Copy every line of the entries below word for word, without changing anything.

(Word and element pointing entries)
/---

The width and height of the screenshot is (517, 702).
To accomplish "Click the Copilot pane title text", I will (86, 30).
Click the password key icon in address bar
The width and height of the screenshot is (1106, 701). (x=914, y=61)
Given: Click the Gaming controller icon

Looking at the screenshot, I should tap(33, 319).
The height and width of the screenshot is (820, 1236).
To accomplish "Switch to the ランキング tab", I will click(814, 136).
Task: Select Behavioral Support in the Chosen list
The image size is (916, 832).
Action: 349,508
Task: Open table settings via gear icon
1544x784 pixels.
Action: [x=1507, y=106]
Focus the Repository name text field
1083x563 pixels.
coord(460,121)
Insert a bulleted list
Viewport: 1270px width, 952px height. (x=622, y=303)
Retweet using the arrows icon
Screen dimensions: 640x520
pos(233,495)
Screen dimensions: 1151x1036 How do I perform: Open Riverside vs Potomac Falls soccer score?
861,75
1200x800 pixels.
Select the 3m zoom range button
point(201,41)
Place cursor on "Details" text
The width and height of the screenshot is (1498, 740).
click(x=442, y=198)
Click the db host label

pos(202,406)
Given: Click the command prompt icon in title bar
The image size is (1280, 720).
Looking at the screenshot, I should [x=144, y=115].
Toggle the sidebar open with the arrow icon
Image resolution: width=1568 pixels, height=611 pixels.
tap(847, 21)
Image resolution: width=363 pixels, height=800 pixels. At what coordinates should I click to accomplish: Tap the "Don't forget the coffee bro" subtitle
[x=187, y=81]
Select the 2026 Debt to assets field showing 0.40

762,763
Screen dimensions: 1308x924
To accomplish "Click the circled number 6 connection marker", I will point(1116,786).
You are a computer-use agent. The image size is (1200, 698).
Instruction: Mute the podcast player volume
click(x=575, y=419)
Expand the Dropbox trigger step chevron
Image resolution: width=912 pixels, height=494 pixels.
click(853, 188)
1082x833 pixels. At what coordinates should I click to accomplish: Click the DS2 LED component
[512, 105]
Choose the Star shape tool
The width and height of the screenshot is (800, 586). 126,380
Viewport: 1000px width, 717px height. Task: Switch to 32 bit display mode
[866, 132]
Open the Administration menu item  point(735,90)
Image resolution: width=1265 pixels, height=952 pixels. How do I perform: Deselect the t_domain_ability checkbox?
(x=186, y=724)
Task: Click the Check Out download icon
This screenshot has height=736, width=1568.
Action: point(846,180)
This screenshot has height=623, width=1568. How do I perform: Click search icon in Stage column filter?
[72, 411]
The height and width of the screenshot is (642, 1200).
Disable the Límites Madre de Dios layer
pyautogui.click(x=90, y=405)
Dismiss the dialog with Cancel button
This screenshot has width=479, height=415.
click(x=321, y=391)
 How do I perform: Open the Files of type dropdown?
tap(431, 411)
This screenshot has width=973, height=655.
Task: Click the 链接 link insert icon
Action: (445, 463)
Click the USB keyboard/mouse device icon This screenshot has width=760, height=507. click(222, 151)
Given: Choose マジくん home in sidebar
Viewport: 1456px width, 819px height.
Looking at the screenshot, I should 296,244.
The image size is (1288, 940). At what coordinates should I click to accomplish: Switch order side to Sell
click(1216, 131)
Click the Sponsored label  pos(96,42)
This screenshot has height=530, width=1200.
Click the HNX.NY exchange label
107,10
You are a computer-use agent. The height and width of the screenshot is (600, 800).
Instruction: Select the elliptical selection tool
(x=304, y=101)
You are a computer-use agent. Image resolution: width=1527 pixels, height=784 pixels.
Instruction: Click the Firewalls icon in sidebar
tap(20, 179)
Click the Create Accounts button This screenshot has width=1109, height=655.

\---

## SOLUTION TO THE EXERCISE
The width and height of the screenshot is (517, 702).
To accomplish "Click the Copilot pane title text", I will (86, 30).
Click the password key icon in address bar
The width and height of the screenshot is (1106, 701). (x=914, y=61)
Given: Click the Gaming controller icon

Looking at the screenshot, I should tap(33, 319).
The height and width of the screenshot is (820, 1236).
To accomplish "Switch to the ランキング tab", I will click(814, 136).
Task: Select Behavioral Support in the Chosen list
The image size is (916, 832).
Action: 349,508
Task: Open table settings via gear icon
1544x784 pixels.
Action: [x=1507, y=106]
Focus the Repository name text field
1083x563 pixels.
coord(460,121)
Insert a bulleted list
Viewport: 1270px width, 952px height. (x=622, y=303)
Retweet using the arrows icon
Screen dimensions: 640x520
pos(233,495)
Screen dimensions: 1151x1036 How do I perform: Open Riverside vs Potomac Falls soccer score?
861,75
1200x800 pixels.
Select the 3m zoom range button
point(201,41)
Place cursor on "Details" text
The width and height of the screenshot is (1498, 740).
click(x=442, y=198)
Click the db host label

pos(202,406)
Given: Click the command prompt icon in title bar
The image size is (1280, 720).
Looking at the screenshot, I should [x=144, y=115].
Toggle the sidebar open with the arrow icon
Image resolution: width=1568 pixels, height=611 pixels.
tap(847, 21)
Image resolution: width=363 pixels, height=800 pixels. At what coordinates should I click to accomplish: Tap the "Don't forget the coffee bro" subtitle
[x=187, y=81]
Select the 2026 Debt to assets field showing 0.40

762,763
Screen dimensions: 1308x924
To accomplish "Click the circled number 6 connection marker", I will point(1116,786).
You are a computer-use agent. The image size is (1200, 698).
Instruction: Mute the podcast player volume
click(x=575, y=419)
Expand the Dropbox trigger step chevron
Image resolution: width=912 pixels, height=494 pixels.
click(853, 188)
1082x833 pixels. At what coordinates should I click to accomplish: Click the DS2 LED component
[512, 105]
Choose the Star shape tool
The width and height of the screenshot is (800, 586). 126,380
Viewport: 1000px width, 717px height. Task: Switch to 32 bit display mode
[866, 132]
Open the Administration menu item  point(735,90)
Image resolution: width=1265 pixels, height=952 pixels. How do I perform: Deselect the t_domain_ability checkbox?
(x=186, y=724)
Task: Click the Check Out download icon
This screenshot has height=736, width=1568.
Action: point(846,180)
This screenshot has height=623, width=1568. How do I perform: Click search icon in Stage column filter?
[72, 411]
The height and width of the screenshot is (642, 1200).
Disable the Límites Madre de Dios layer
pyautogui.click(x=90, y=405)
Dismiss the dialog with Cancel button
This screenshot has width=479, height=415.
click(x=321, y=391)
 How do I perform: Open the Files of type dropdown?
tap(431, 411)
This screenshot has width=973, height=655.
Task: Click the 链接 link insert icon
Action: (445, 463)
Click the USB keyboard/mouse device icon This screenshot has width=760, height=507. click(222, 151)
Given: Choose マジくん home in sidebar
Viewport: 1456px width, 819px height.
Looking at the screenshot, I should 296,244.
The image size is (1288, 940). At what coordinates should I click to accomplish: Switch order side to Sell
click(1216, 131)
Click the Sponsored label  pos(96,42)
This screenshot has height=530, width=1200.
Click the HNX.NY exchange label
107,10
You are a computer-use agent. The height and width of the screenshot is (600, 800).
Instruction: Select the elliptical selection tool
(x=304, y=101)
You are a computer-use agent. Image resolution: width=1527 pixels, height=784 pixels.
Instruction: Click the Firewalls icon in sidebar
tap(20, 179)
Click the Create Accounts button This screenshot has width=1109, height=655.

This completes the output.